Pages

Saturday, February 4, 2017

Big news in the world of source control

Source control software is no longer the center of my professional life.

But you don't just relinquish something that occupied a decade of your mental attention overnight.

So it was that I spent much of the last week obsessed by two significant developments in the SCM industry.

Firstly, there was the widely-reported system outage at major Git hosting provider GitLab.

GitLab has been one of the biggest success stories of the past few years. The company is not even four years old, but already has several hundred full-time employees, thousands of customers, and millions of users. Their growth rate has been astonishing, and they have received quite a bit of attention for their open (and unusual) business organization.

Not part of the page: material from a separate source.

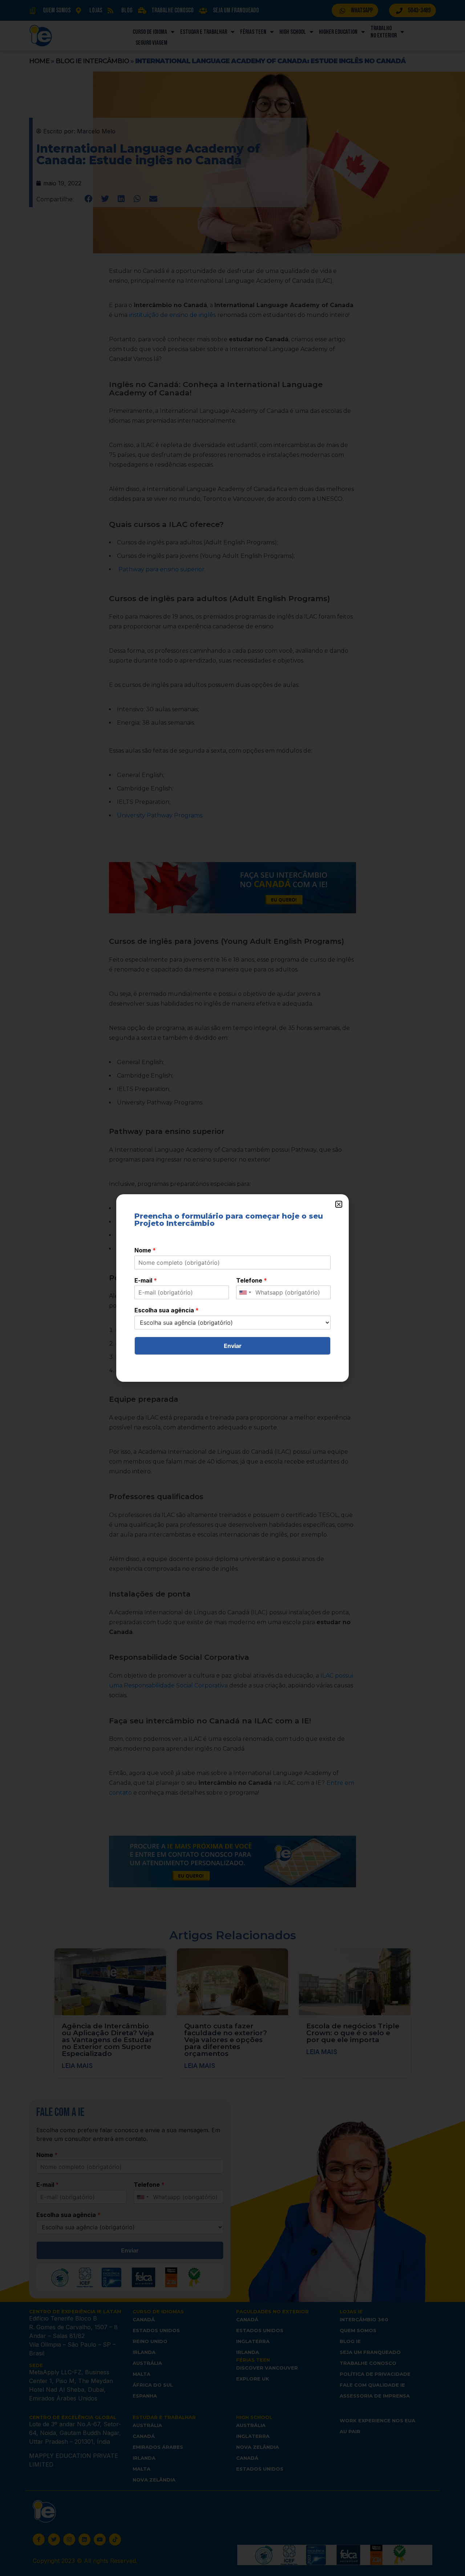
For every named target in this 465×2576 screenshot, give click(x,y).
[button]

(I know a number of GitLab employees; they're wonderful people.)

Anyway, as befits rather an unusual company, they had a rather unusual outage.

Well, the outage itself was not that interesting.

For reasons that I think are not yet well-understood, the GitLab site came under attack by miscreants:

At 2017/01/31 6pm UTC, we detected that spammers were hammering the database by creating snippets, making it unstable. We then started troubleshooting to understand what the problem was and how to fight it.

Then, while trying to defend against and recover from the attack, a harried and over-tired systems administrator made a very simple fumble-fingered mistake, typing a command interactively at the keyboard which deleted their primary production database (instead of deleting what he thought was the damaged spare standby database):

YP thinks that perhaps pg_basebackup is being super pedantic about there being an empty data directory, decides to remove the directory. After a second or two he notices he ran it on db1.cluster.gitlab.com, instead of db2.cluster.gitlab.com

Ah, yes: an interactive "rm -rf pgdata". Been there, done that.

What was interesting about the outage was the way that this (quite unusual) company responded to the problem in a (quite unusual) way.

Almost as soon as things started to occur, they made the decision to create a public Google Docs document, and they live-streamed the event on their Twitter account, and shared their attempts to control and recover from the event, in real-time, inviting the community and the public at large to contribute and assist and understand what was going wrong and what they were doing to recover. You can read the document, it's fascinating.

Moreover, the incident resulted in a number of thoughtful and considered essays from various people. Because the GitLab incident specifically involved their Postgres database, some of the best analyses came from the Postgres community, such as this one: PG Phriday: Getting Back Up

Unfortunately, scenarios beyond this point is where process breaks down. What happens if we have a replica that falls behind and needs to be rebuilt? For all of its benefits, pg_basebackup still cannot (currently) skip unchanged files, or make small patches where necessary. Relying on it in this case would require erasing the replica and starting from scratch. This is where GitLab really ran into trouble.

Yet we started with synchronized files, didn’t we? Could we use rsync to “catch up”? Yes, but it’s a somewhat convoluted procedure. We would first need to connect to the upstream server and issue a SELECT pg_start_backup('my_backup') command so Postgres knows to archive transaction logs produced during the sync. Then after the sync is completed, we would need to stop the backup with SELECT pg_stop_backup(). Then we would have to make our own recovery.conf file, obtain all of the WAL files the upstream server archived, and so on.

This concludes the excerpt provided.